This was despite the two dollars and fifty cents he asked for, five times the
rate for boys then cutting lawns.

He was ringing doorbells to find one that
didn’t answer. On the fourth try his noise brought only silence at a
middle-class version of a hacienda: a recessed doorway of dark wood,
wrought-iron bars on the windows, red tile on the roof, the walls a facsimile
of adobe. It had a riot of shrubs and trees as did the house next door, which
helped to hide the yard and rear windows from neighbors. He led his band boldly
down the driveway to the back yard, a postage- stamp-size place ninety-five percent
occupied by a kidney-shaped swimming pool.

“Boy, this must be super-rich people
here,” B.B. said, dipping a dirty bare foot into the immaculate water.

Alex
grunted,
his
stomach now in knots. He would have walked away if he’d been alone. That
was impossible with the eyes of his peers upon him. He quickly found what Red
had told him to look for, the small bathroom window that most people leave
unlatched and a little open to invite the fresh air inside. Using a borrowed
pocket knife, he cut a hand-size hole in the screen, unhooked it and lifted the
window enough to climb in. Once within, now really hidden, much of his tension
deflated. He made one circuit of the house on cat’s feet, opening every
door before going to the back porch and letting his gang inside. They, too,
were nervous until safely inside; then bravado came, along with destructive
urges and rebellion against the adult-prescribed neatness. Alex, however, left
them to their own devices and went to the bedroom, the place where most
valuables were hidden. He was looking for cash and gasoline- ration stamps;
even an “A” stamp was worth a dollar. He could sell those, but
jewelry wasn’t worth anything to him.
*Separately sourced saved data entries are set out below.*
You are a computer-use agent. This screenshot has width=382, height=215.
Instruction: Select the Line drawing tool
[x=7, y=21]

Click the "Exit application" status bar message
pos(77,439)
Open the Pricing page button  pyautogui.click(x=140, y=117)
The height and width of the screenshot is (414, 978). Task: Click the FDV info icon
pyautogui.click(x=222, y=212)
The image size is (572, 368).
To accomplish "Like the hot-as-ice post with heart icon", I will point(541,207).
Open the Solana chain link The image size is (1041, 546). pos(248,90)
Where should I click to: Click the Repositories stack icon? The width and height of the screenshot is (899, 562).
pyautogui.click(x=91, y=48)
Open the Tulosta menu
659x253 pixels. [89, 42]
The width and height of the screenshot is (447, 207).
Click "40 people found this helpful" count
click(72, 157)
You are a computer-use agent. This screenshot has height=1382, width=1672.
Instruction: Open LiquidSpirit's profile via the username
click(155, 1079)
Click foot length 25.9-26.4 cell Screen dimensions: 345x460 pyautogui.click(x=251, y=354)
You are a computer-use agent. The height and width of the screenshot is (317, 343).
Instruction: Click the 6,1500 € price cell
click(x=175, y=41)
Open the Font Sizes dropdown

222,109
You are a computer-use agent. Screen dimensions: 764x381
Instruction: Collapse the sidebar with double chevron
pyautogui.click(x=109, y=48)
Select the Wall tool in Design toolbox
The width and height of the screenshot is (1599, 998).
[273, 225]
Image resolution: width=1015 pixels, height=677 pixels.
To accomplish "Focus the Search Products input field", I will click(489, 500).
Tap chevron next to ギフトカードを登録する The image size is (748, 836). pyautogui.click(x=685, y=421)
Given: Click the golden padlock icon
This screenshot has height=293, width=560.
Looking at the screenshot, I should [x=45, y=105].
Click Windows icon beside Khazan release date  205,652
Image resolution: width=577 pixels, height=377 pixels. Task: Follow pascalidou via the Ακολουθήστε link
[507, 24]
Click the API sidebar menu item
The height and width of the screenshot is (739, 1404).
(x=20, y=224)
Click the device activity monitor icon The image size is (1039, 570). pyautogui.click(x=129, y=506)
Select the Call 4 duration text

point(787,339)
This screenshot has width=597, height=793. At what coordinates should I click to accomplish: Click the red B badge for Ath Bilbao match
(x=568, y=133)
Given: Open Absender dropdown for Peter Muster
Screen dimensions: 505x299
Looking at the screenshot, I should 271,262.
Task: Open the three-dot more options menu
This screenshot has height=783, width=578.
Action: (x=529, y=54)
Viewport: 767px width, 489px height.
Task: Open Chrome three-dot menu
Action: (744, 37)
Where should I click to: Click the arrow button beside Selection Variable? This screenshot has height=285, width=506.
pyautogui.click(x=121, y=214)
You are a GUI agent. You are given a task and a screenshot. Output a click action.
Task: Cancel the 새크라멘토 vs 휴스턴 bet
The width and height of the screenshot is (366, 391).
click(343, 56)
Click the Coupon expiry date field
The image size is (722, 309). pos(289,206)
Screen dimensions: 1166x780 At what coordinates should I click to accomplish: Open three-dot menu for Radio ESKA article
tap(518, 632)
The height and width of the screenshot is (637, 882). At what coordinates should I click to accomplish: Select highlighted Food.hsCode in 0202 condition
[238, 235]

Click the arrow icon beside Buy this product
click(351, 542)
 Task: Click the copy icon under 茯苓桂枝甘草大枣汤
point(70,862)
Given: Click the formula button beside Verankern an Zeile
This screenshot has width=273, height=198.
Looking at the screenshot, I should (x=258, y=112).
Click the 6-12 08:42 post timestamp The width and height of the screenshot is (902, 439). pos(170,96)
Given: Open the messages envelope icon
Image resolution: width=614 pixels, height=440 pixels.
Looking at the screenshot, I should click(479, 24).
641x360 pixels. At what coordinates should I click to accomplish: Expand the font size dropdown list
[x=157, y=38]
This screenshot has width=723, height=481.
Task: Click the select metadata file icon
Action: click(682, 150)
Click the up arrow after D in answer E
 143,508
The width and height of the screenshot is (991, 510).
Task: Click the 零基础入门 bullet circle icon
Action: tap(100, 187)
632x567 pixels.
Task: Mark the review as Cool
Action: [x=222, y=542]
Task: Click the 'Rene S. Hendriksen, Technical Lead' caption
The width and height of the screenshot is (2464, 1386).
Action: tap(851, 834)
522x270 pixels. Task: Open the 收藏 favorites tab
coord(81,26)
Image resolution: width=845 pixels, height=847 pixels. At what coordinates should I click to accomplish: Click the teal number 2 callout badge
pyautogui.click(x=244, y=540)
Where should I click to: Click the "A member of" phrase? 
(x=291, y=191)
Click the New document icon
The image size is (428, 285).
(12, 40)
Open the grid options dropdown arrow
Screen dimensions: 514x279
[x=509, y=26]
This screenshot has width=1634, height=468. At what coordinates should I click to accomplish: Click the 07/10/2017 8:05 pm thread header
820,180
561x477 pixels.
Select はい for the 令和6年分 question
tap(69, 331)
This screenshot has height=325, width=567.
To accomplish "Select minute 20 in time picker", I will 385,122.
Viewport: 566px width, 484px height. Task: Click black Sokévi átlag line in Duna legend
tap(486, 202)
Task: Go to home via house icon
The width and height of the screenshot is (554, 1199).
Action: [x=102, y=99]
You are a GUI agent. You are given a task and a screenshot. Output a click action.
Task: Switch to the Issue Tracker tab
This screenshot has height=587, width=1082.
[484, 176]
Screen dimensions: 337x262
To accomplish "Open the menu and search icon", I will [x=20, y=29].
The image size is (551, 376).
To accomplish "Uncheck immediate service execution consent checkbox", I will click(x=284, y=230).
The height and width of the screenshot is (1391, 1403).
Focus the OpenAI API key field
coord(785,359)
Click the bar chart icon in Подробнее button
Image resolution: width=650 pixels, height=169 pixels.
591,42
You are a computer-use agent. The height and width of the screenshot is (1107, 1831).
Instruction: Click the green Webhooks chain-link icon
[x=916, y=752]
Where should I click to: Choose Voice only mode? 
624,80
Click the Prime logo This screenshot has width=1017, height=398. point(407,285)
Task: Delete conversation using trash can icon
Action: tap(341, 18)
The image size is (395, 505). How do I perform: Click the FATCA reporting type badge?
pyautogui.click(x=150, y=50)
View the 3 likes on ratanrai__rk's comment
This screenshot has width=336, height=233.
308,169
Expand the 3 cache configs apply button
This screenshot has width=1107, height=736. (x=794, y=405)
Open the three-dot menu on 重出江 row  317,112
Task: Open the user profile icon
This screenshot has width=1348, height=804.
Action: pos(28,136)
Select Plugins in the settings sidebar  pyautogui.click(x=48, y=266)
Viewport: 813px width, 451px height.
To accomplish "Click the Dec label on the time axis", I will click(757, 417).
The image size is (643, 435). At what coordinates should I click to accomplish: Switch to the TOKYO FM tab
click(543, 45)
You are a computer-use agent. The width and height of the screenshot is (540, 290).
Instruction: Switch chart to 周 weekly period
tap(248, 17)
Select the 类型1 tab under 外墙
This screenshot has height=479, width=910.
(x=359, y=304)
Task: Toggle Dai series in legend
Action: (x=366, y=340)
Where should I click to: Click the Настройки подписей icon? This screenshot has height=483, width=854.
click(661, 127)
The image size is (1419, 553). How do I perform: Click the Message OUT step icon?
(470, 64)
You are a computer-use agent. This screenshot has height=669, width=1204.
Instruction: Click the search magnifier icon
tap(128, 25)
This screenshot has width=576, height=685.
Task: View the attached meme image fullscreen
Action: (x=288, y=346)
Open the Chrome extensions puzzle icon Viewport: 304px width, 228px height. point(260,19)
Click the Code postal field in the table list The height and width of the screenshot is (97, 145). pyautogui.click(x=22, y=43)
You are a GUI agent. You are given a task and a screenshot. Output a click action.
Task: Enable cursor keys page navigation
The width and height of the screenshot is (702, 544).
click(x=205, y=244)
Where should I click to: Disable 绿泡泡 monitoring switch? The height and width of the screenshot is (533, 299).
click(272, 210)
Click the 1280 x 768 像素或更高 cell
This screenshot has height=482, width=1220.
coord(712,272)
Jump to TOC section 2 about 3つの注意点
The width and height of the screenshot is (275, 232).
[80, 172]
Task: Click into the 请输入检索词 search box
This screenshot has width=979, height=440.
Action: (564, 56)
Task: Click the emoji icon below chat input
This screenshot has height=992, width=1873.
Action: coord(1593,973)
Even at his age he understood that
he couldn’t even be seen with expensive jewelry without being grabbed.
Yet the plain, stainless-steel watch he immediately found in a top dresser
drawer wouldn’t cause trouble. He’d never heard of
“Rolex.” He looked through the pockets of hanging clothes and found
a small cluster of one-dollar bills and coins, the change from a purchase, in a
pants pocket. He found a flower vase on the nightstand half-full of coins,
about ten dollars’ worth. He already felt good; the score was already
successful; they could go to movies for a week…

The bedroom had no more money, not under the
mattress or in boxes on back shelves in the closet, or under the paper lining
the drawers.

In another bedroom he found an envelope ready
to be mailed to a finance company; it had a thirty-three-dollar car payment. He
also found two books of gas-ration stamps, one an “A” book and the
other a “C,” which meant several times as much gas and would bring
three times the price.

While searching these back rooms he was
vaguely conscious of the noise the others were making, mostly laughing and
talking, the words indecipherable. It irritated him; one of them should be
watching out the front window for the owners to drive in. He hadn’t
thought of it before, but after this he’d never forget.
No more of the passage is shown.